ALICANTE. El expediente de regulación de empleo (ERE) planteado por la Sociedad Estatal de Infraestructuras del Transporte Terrestre (Seitt) en la AP-7 a su paso por la circunvalación de Alicante ha entrado en fase con la apertura del periodo de consultas entre la empresa y la representación de los trabajadores. Este proceso, que se prolongará durante 30 días, marcará los próximos pasos de una negociación en la que el sindicato CCOO pondrá el foco en la acreditación de la causa alegada y la búsqueda de alternativas al despido. Y es que, tras el anuncio de la medida, que afecta a 30 personas vinculadas al sistema de peaje de la autopista, la negociación formal comenzó el pasado 7 de abril con la constitución de la mesa. En ella participan delegados sindicales -dos de CCOO y uno de UGT- y personal de los sindicatos en calidad de asesores, además de la representación de la empresa .
El calendario inmediato contempla nuevas reuniones, con una próxima cita fijada para la semana que viene. En este tiempo, la empresa debe aportar la documentación que sustente los motivos del expediente, mientras que la parte social analizará si concurren causas que justifiquen el despido colectivo.
La causa del ERE, en el centro del debate
Así, según ha trasladado a este medio Jesús Ballesteros, representante del Sector de Carretera y Logística de FSC CCOO, la empresa fundamenta el expediente en el levantamiento de las barreras de peaje en la autopista, una decisión que implicaría la desaparición de los puestos vinculados a esa actividad. El sindicato cuestiona este planteamiento al considerar que no se trata de una causa sobrevenida derivada de cambios en la demanda o en la organización productiva, sino de una decisión adoptada previamente.

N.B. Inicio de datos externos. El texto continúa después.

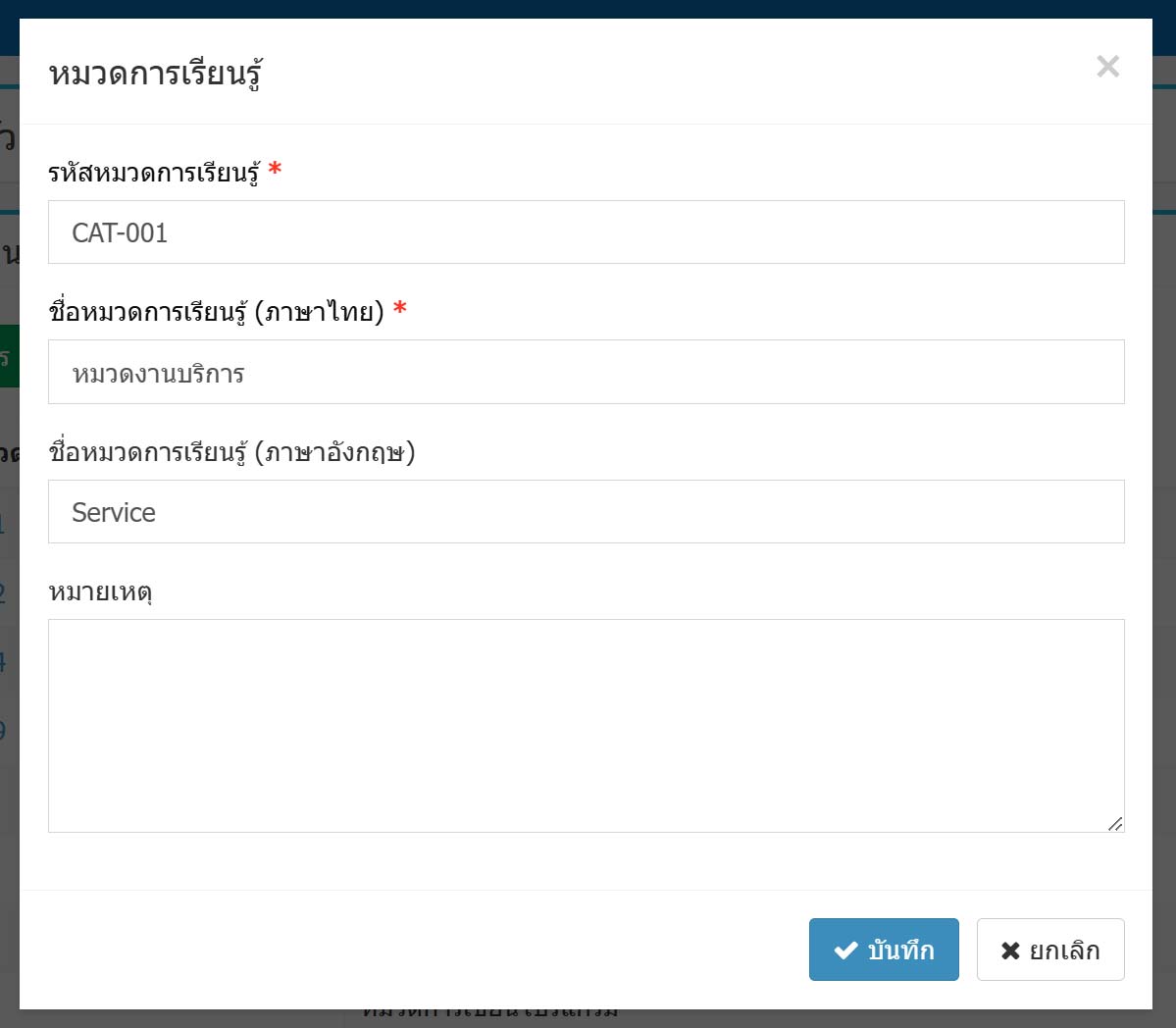Click the dark navy header bar above the dialog

point(588,9)
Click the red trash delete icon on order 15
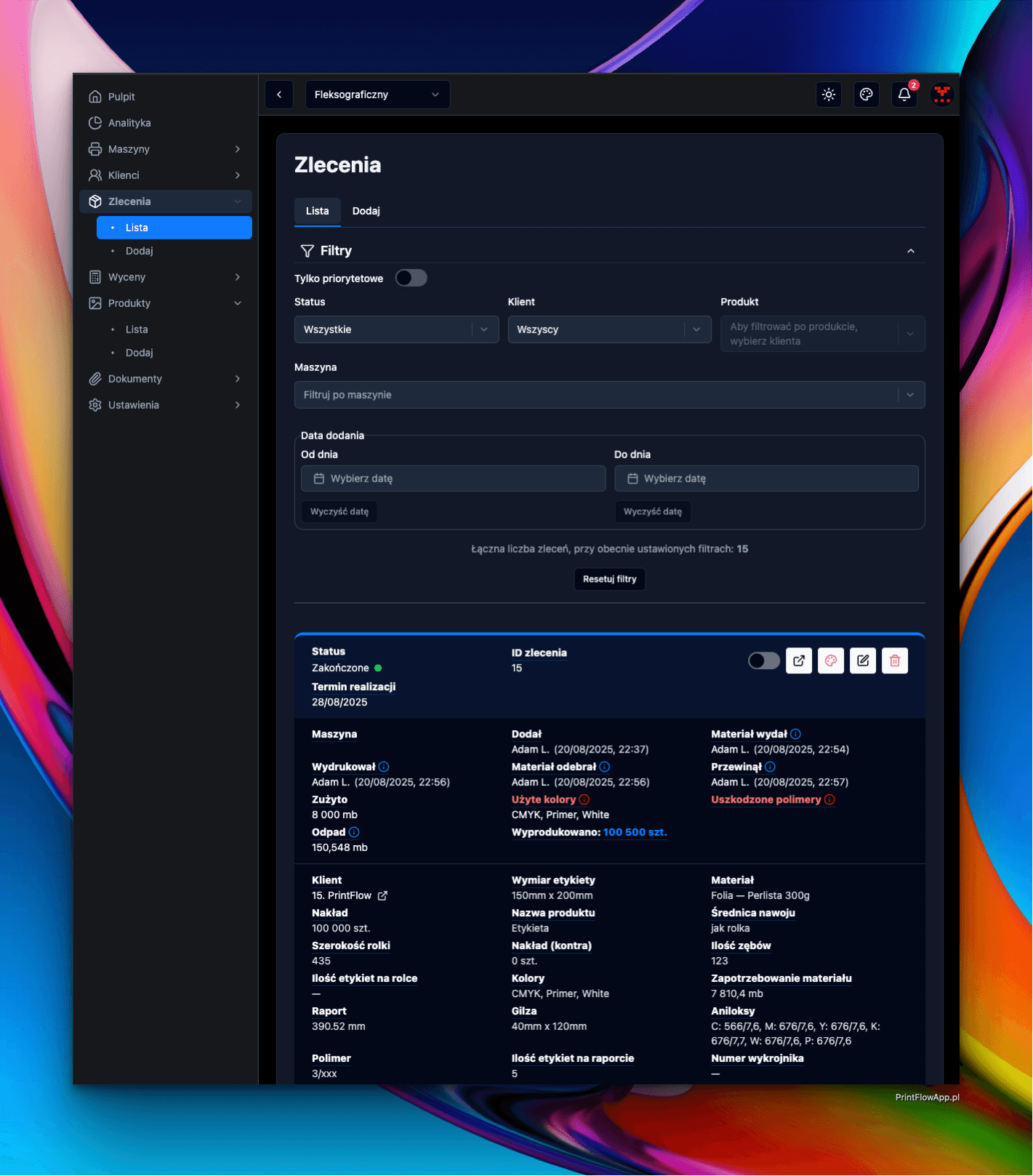Viewport: 1033px width, 1176px height. (894, 660)
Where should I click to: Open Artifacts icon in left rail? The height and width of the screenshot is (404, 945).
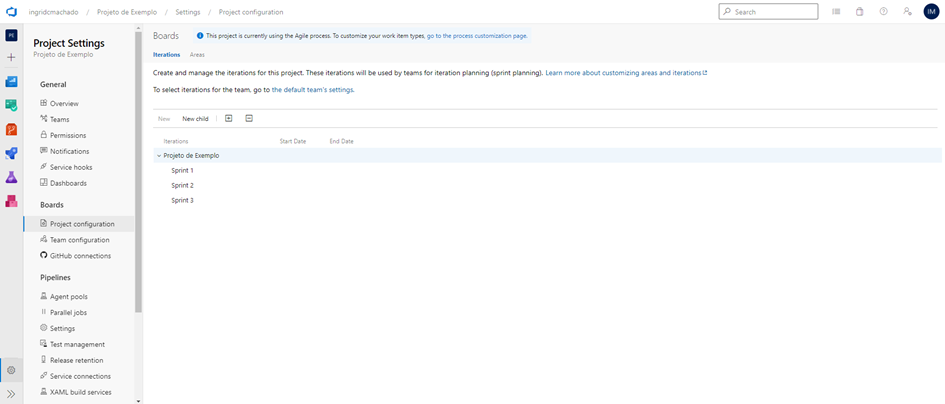(x=12, y=201)
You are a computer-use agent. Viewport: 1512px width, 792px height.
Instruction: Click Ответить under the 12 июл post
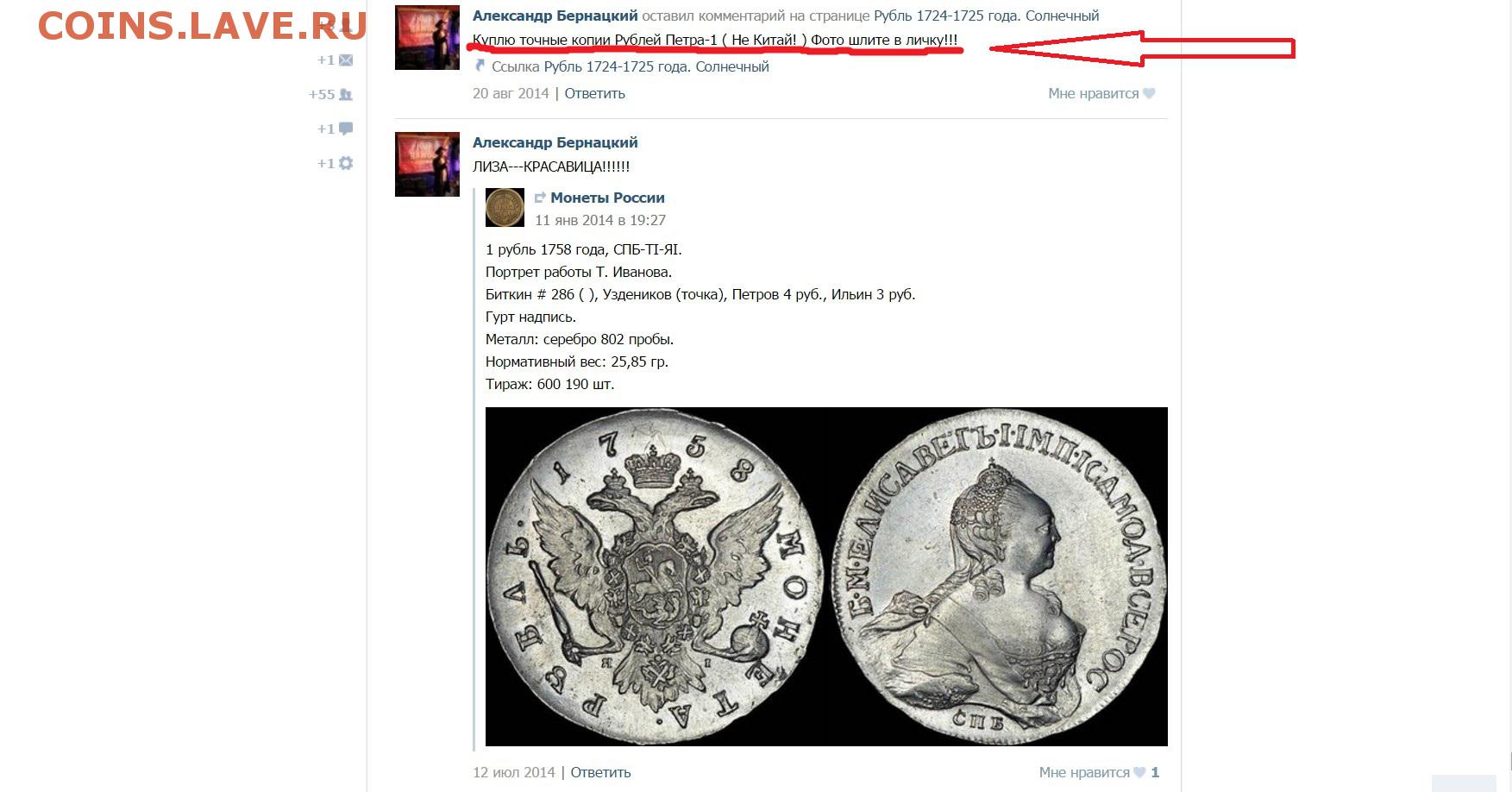pyautogui.click(x=600, y=772)
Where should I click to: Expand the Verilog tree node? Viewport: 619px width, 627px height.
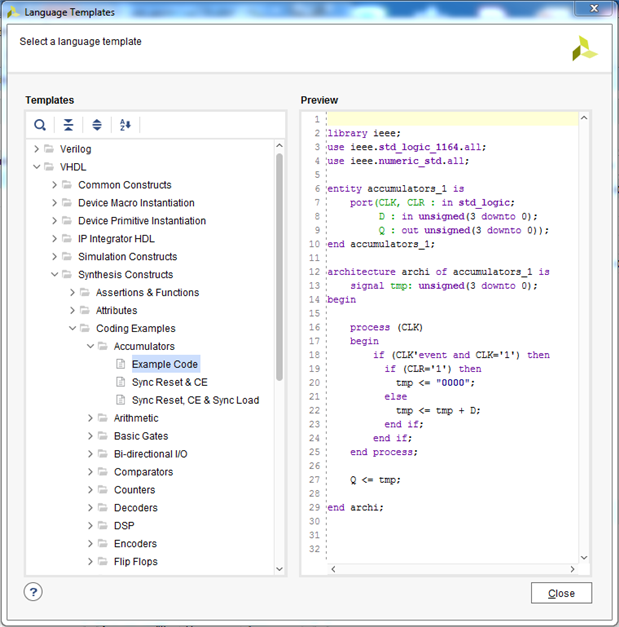[x=36, y=149]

En este sentido, el sindicato de clase sostiene que el hecho de dejar de cobrar por el uso de la infraestructura no constituye por sí mismo una causa que encaje en los supuestos previstos para un despido colectivo. La autopista, recuerdan, continúa operativa y bajo gestión de Seitt hasta agosto de 2028, momento en el que está previsto que pase a depender directamente de la administración de carreteras.
Alternativas al despido
En paralelo al debate jurídico sobre la causa, CCOO plantea la necesidad de explorar medidas alternativas. Entre ellas, la recolocación del personal afectado en otros puestos o funciones dentro de la propia estructura de la empresa pública o en otras áreas vinculadas a la gestión de infraestructuras. Ballesteros destaca, además, que tras la aplicación del ERE, la plantilla ha pasado de 50 a 20 trabajadores, lo que, a su juicio, abre la posibilidad de redistribuir funciones sin recurrir a la extinción de contratos.
Además, el sindicato insiste en que, en el caso de una empresa pública, deben priorizarse mecanismos que eviten la salida de trabajadores, especialmente cuando la situación deriva de una decisión adoptada por la propia administración titular de la sociedad.
Ahora, el periodo de consultas se presenta como el espacio en el que ambas partes deberán confrontar sus posiciones. El resultado de este proceso dependerá de la evolución de las negociaciones en las próximas semanas, en un contexto en el que el futuro de los trabajadores afectados queda ligado tanto a la interpretación de la causa alegada como a la capacidad de alcanzar acuerdos dentro de la mesa de diálogo.